(Data records)

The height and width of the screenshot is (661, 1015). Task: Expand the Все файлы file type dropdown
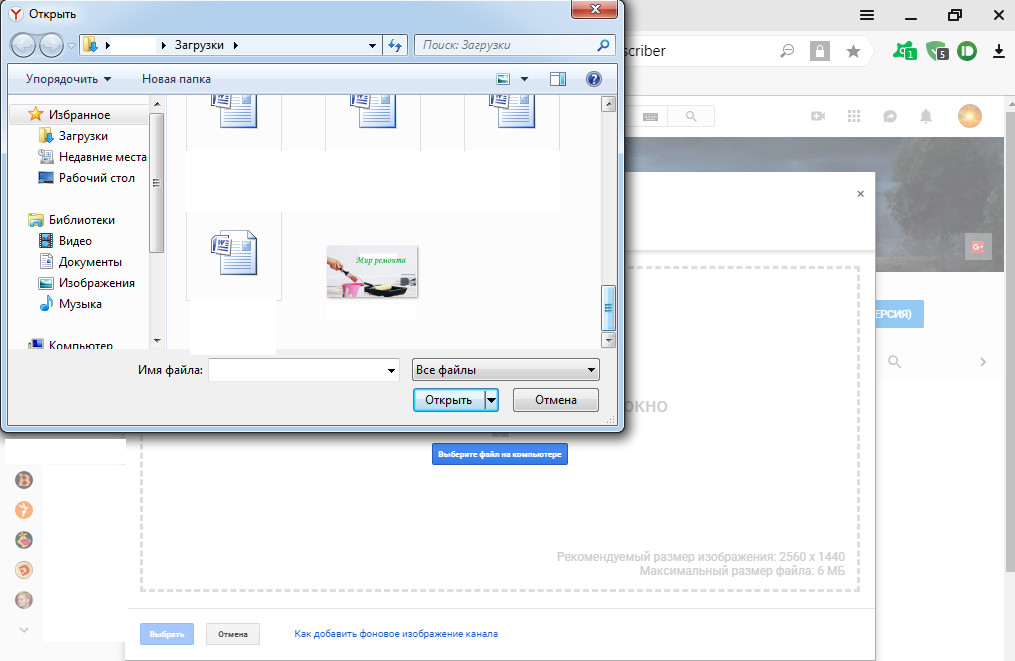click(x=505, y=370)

(End Data records)
(Data records)

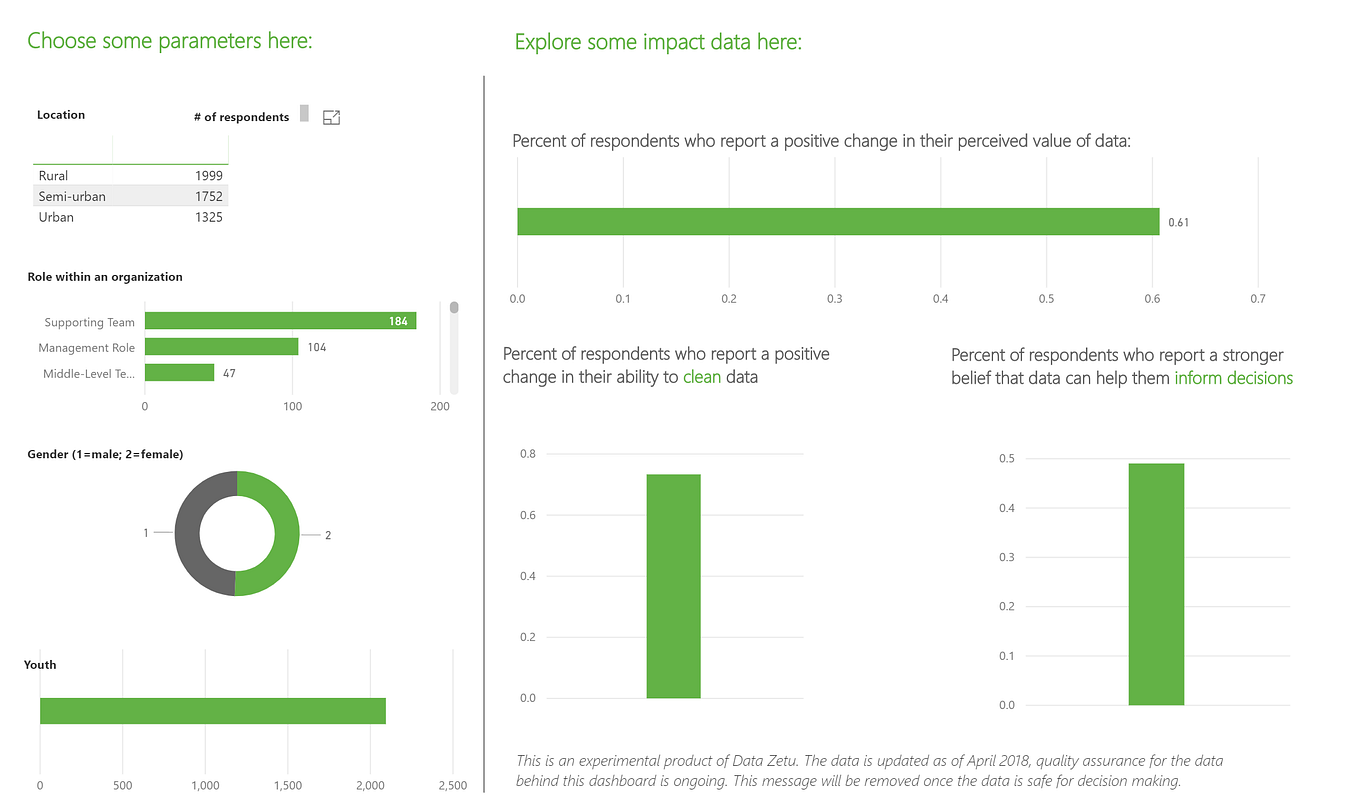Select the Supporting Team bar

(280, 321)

(End Data records)
(Data records)

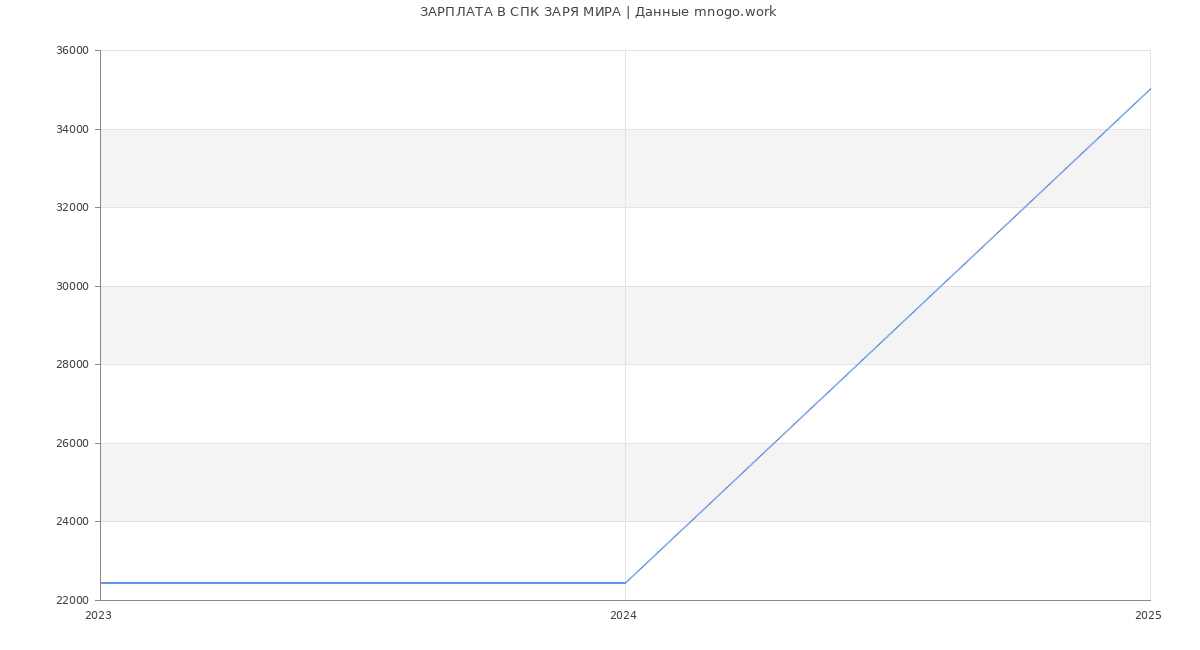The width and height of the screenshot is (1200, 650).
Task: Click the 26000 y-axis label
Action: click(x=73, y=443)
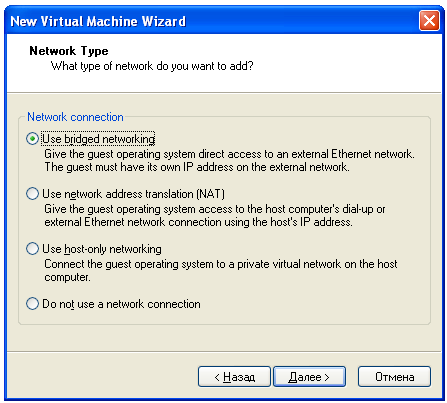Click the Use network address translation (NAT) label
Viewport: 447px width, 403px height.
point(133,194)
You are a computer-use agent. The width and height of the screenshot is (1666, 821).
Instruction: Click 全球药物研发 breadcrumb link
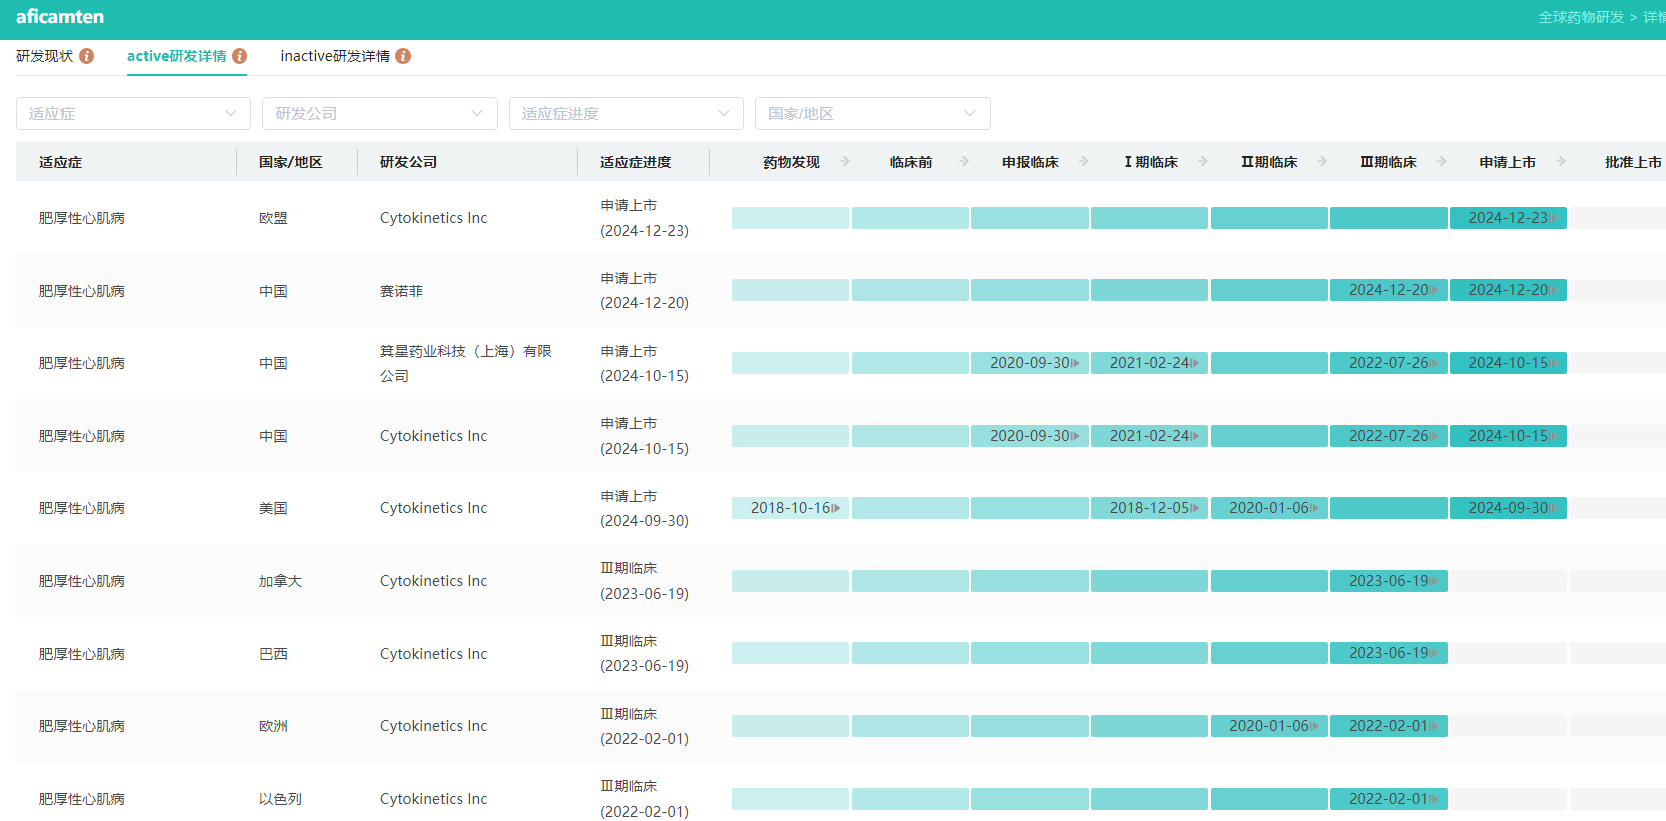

(End Data records)

Start with the line above that contains "You are a computer-use" and stop after the line that contains "Instruction: Click 全球药物研发 breadcrumb link". Output those lines exactly, and only those.

Answer box —
You are a computer-use agent. The width and height of the screenshot is (1666, 821).
Instruction: Click 全球药物研发 breadcrumb link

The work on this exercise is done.